A MORTE - "A morte de Marighella é o fato mais violento, simbólico e revelador do momento do país, uma ditadura que passava a matar metodicamente."
EXECUÇÃO - "Marighella foi quem conduziu boa parte das ações armadas, em 68. No ano seguinte, já estava decidido que ele deveria ser executado. Começou uma grande caçada. Sua morte sinalizaria que a luta armada era inviável. Mas só agora, com o dossiê apresentado pela família, provou-se a covarde execução."
O OUTRO LADO - "Eu não era um bom nome para sair entrevistando. Não consegui entrevistar o Romeu Tuma nem seu assessor, Antônio Aggio. Policiais não falam."
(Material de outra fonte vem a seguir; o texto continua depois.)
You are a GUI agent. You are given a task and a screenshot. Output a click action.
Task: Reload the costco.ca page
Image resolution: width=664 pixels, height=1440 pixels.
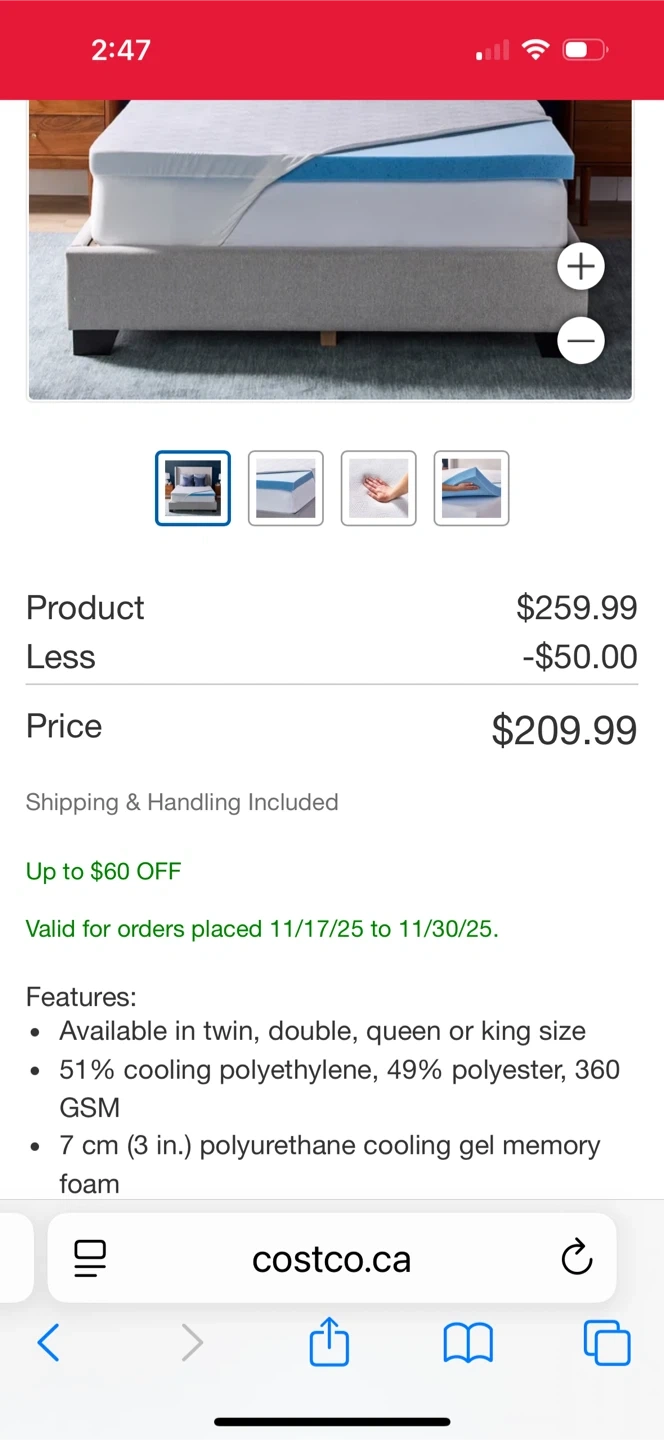click(x=577, y=1258)
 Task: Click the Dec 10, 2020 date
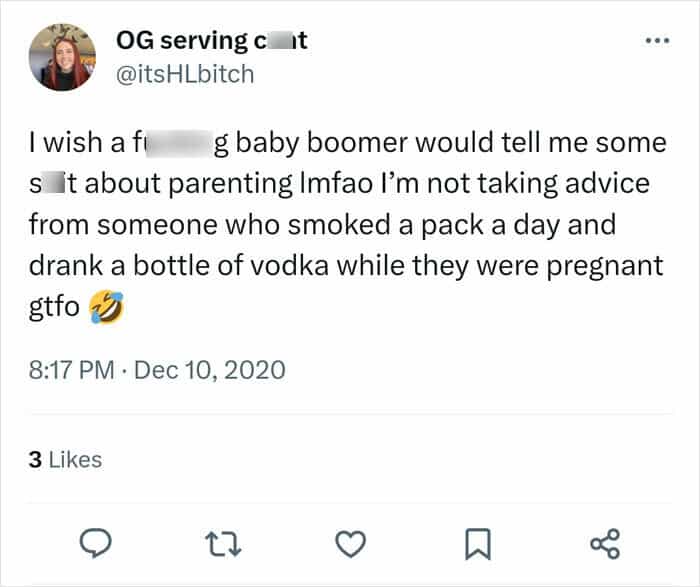click(x=209, y=370)
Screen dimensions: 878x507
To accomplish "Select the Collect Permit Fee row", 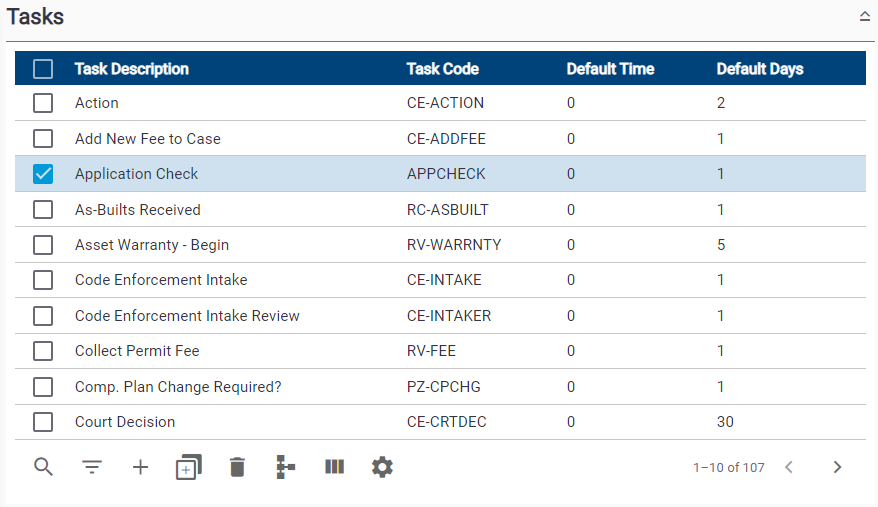I will 440,351.

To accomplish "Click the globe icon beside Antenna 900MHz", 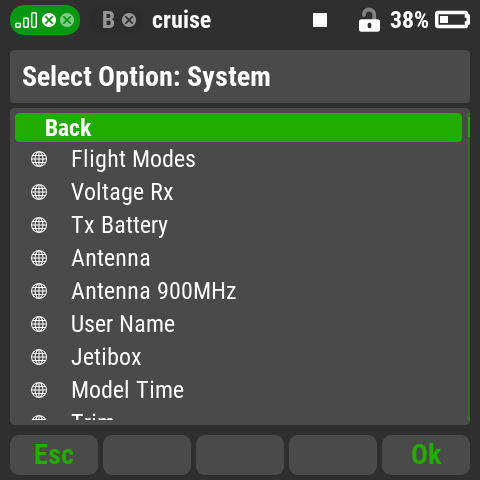I will pyautogui.click(x=39, y=291).
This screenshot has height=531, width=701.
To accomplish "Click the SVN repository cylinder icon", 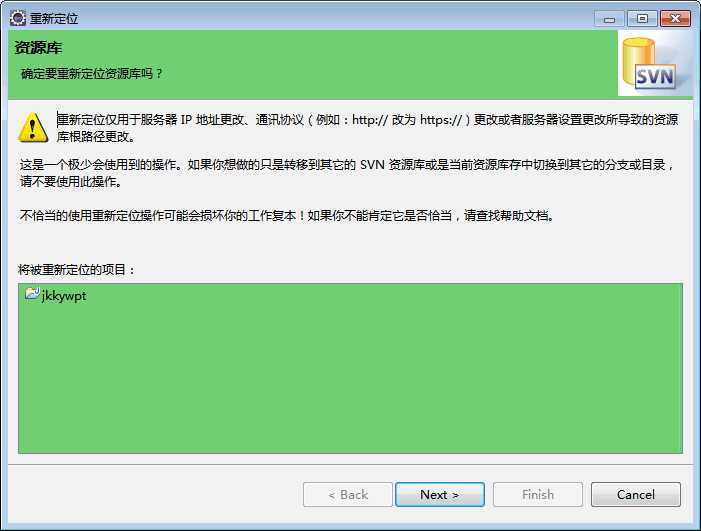I will point(650,63).
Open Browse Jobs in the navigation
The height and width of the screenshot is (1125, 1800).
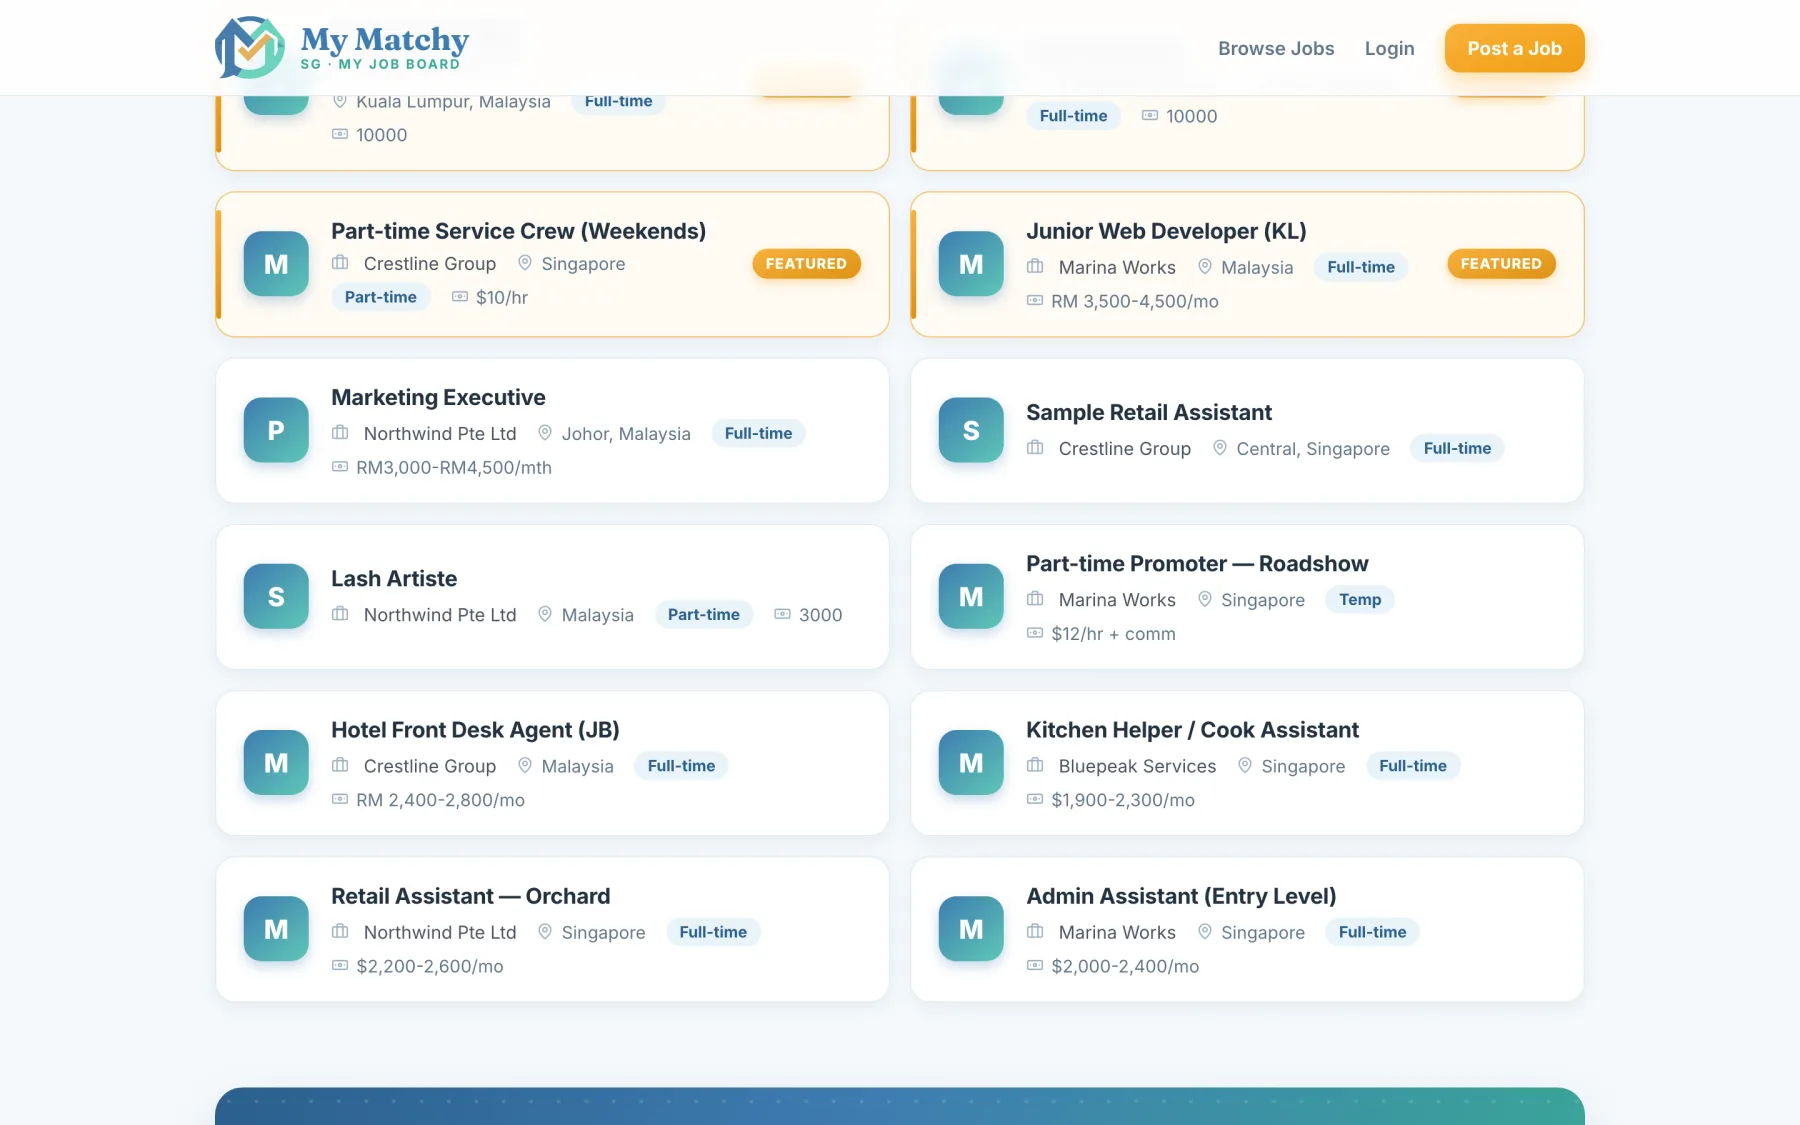pyautogui.click(x=1276, y=48)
A QUEDA - "Ninguém duvida que Marighella caiu devido aos padres dominicanos que foram torturadíssimos. Mas há um dado novo. Havia a suspeita de que Paulo de Tarso Venceslau houvesse falado, na tortura, da ligação de Marighella com os dominicanos. Paulo deu 20 entrevistas nas quais detalha sua participação. Mas foi o testemunho de Alípio Freire, que cuidava das feridas de Paulo na prisão, que mudou essa versão. Alípio ouviu de Paulo: "Abri o esquema dos padres'."
TORTURA - "A tortura é uma marca do Estado brasileiro, desde Getúlio Vargas. Os pobres não deixaram de sofrer tortura. Fazem com eles, até hoje, as mesmas coisas que faziam nas ditaduras."